Assembly and Comparison of Plasma Membrane SNARE Acceptor Complexes.

Biophys J

Center for Membrane and Cell Physiology and Department of Molecular Physiology & Biological Physics, University of Virginia, Charlottesville, Virginia. Electronic address:

Published: May 2016

Neuronal exocytotic membrane fusion occurs on a fast timescale and is dependent on interactions between the vesicle SNARE synaptobrevin-2 and the plasma membrane SNAREs syntaxin-1a and SNAP-25 with a 1:1:1 stoichiometry. Reproducing fast fusion rates as observed in cells by reconstitution in vitro has been hindered by the spontaneous assembly of a 2:1 syntaxin-1a:SNAP-25 complex on target membranes that kinetically alters the binding of synaptobrevin-2. Previously, an artificial SNARE acceptor complex consisting of 1:1:1 syntaxin-1a(residues 183-288):SNAP-25:syb(residues 49-96) was found to greatly accelerate the rates of lipid mixing of reconstituted target and vesicle SNARE proteoliposomes. Here we present two (to our knowledge) new procedures to assemble membrane-bound 1:1 SNARE acceptor complexes that produce fast and efficient fusion without the need of the syb(49-96) peptide. In the first procedure, syntaxin-1a is purified in a strictly monomeric form and subsequently assembled with SNAP-25 in detergent with the correct 1:1 stoichiometry. In the second procedure, monomeric syntaxin-1a and dodecylated (d-)SNAP-25 are separately reconstituted into proteoliposomes and subsequently assembled in the plane of merged target lipid bilayers.
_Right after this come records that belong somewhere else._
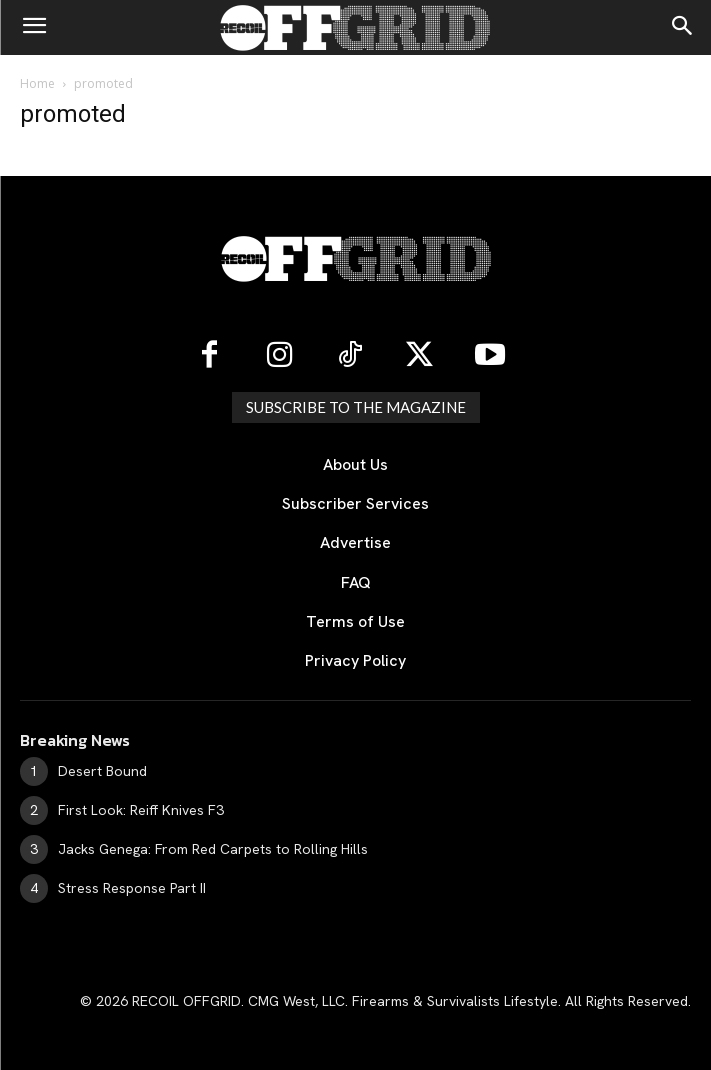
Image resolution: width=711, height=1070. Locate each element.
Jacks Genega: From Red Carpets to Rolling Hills (213, 849)
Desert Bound (102, 771)
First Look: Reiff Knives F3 (141, 810)
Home (37, 83)
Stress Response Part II (132, 888)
Examining single particle fusion between synaptobrevin-2 proteoliposomes and planar-supported bilayers containing the two different SNARE acceptor complexes revealed similar fast rates of fusion. Changing the stoichiometry of syntaxin-1a and d-SNAP-25 in the target bilayer had significant effects on docking, but little effect on the rates of synaptobrevin-2 proteoliposome fusion.